UN VOYAGE EN TURQUIE : ASSOS, un joyau bien caché !

Suite de notre premier voyage en Turquie, accompagnés d’élèves de l’Académie de Danse Orientale de Québec.

L’EXPÉDITION SE POURSUIT

Mercredi, 16 août : départ pour Assos, située au bord de la mer Égée.

Cependant, le parcours qui devait prendre trois heures en prend cinq. 

Pour clarifier, la route, très étroite, nous oblige à demeurer derrière des véhicules lourds.

UNE CHALEUR ÉTOUFFANTE

Après cela, plus nous nous dirigeons vers le sud et plus nous avons chaud.

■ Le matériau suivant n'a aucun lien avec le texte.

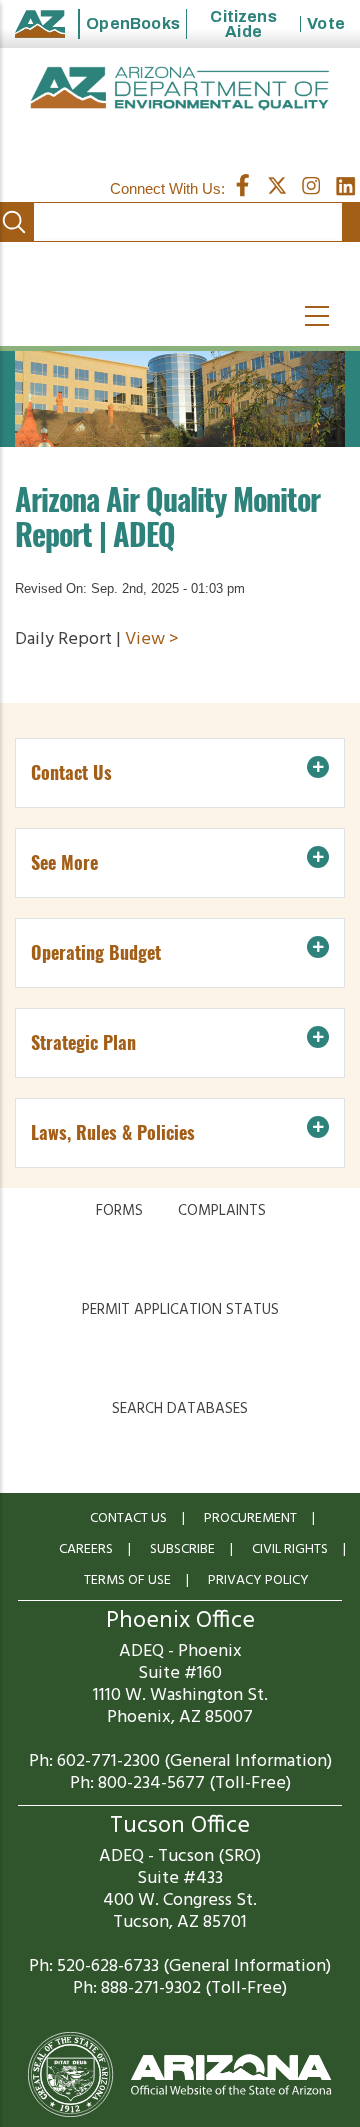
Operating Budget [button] (96, 952)
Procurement (250, 1518)
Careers (86, 1549)
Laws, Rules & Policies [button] (113, 1132)
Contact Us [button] (71, 772)
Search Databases (180, 1409)
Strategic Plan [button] (83, 1042)
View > (152, 639)
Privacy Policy (258, 1580)
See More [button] (64, 862)
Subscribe (182, 1549)
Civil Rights (290, 1549)
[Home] (180, 88)
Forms (119, 1211)
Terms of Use (127, 1580)
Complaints (222, 1211)
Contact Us (128, 1518)
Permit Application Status (180, 1310)
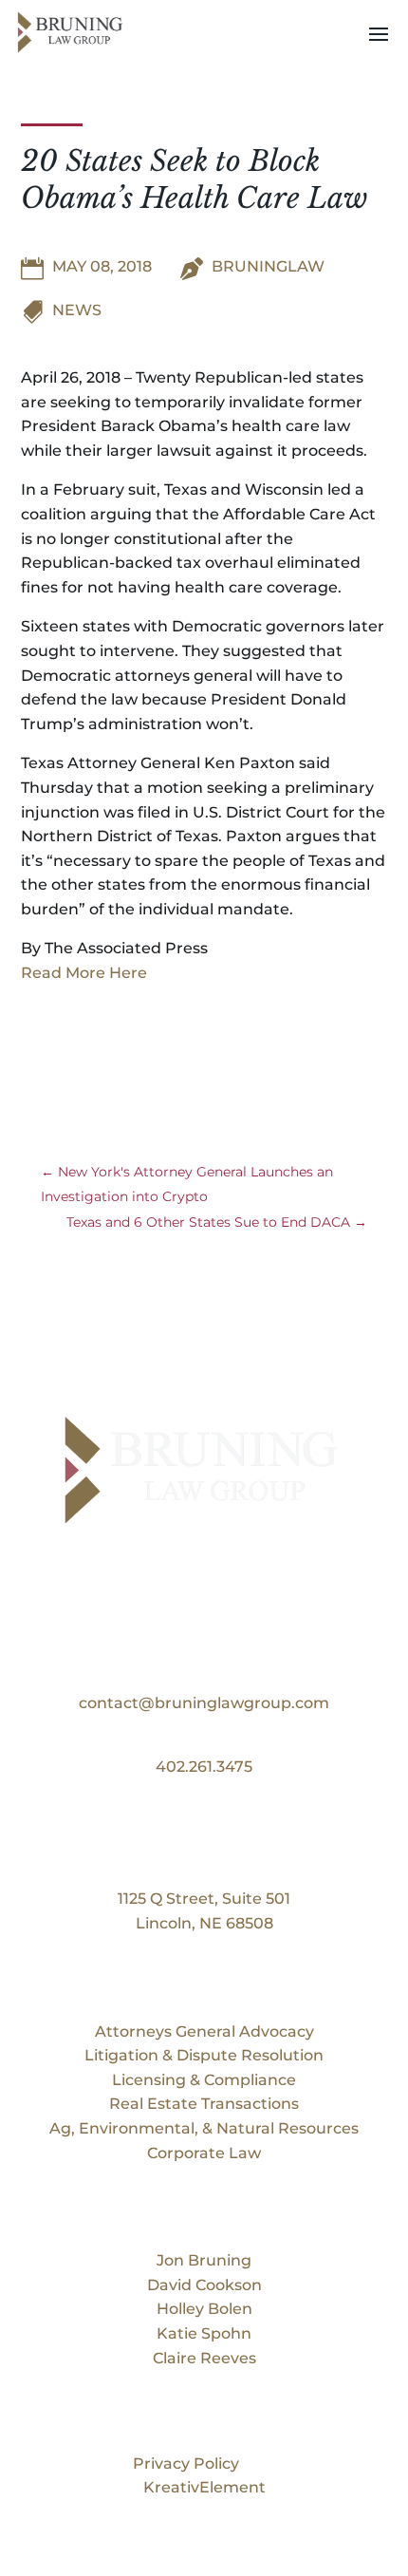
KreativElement (204, 2487)
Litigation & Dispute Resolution (204, 2055)
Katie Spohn (204, 2333)
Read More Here (84, 973)
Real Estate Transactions (204, 2104)
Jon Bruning (204, 2260)
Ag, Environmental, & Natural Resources (204, 2128)
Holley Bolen (204, 2309)
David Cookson (204, 2285)
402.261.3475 (204, 1767)
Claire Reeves (204, 2358)
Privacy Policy (186, 2463)
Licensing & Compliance (204, 2080)
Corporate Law (204, 2153)
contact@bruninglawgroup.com (204, 1703)
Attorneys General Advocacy (204, 2031)
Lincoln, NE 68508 (204, 1923)
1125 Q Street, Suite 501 (204, 1899)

J’ai personnellement beaucoup de difficulté avec la chaleur.  Heureusement, nous avons l’air climatisé à bord du véhicule. 

UNE ASTUCE

Par contre,  dès que nous voulons doubler un véhicule ou monter une côte, il faut arrêter la climatisation pour que le moteur puisse foncer à pleine puissance.

SE FAIRE DOUBLER QUAND ON DOUBLE SOI-MÊME !

De plus, la façon de conduire des Turcs est vraiment aberrante pour des novices, comme nous.

Par exemple, pendant que nous doublons un véhicule, de peine et de misère, sur une route très étroite, une automobile nous dépasse en roulant sur l’accotement, nous faisant tous sursauter !

POLICIERS ABSENTS

Les policiers ne sont jamais là quand il le faut et il y a des contraventions qui se perdent.

ASSOS, VILLE CACHÉE

Nous finissons par arriver à Assos par le sommet d’une montagne. 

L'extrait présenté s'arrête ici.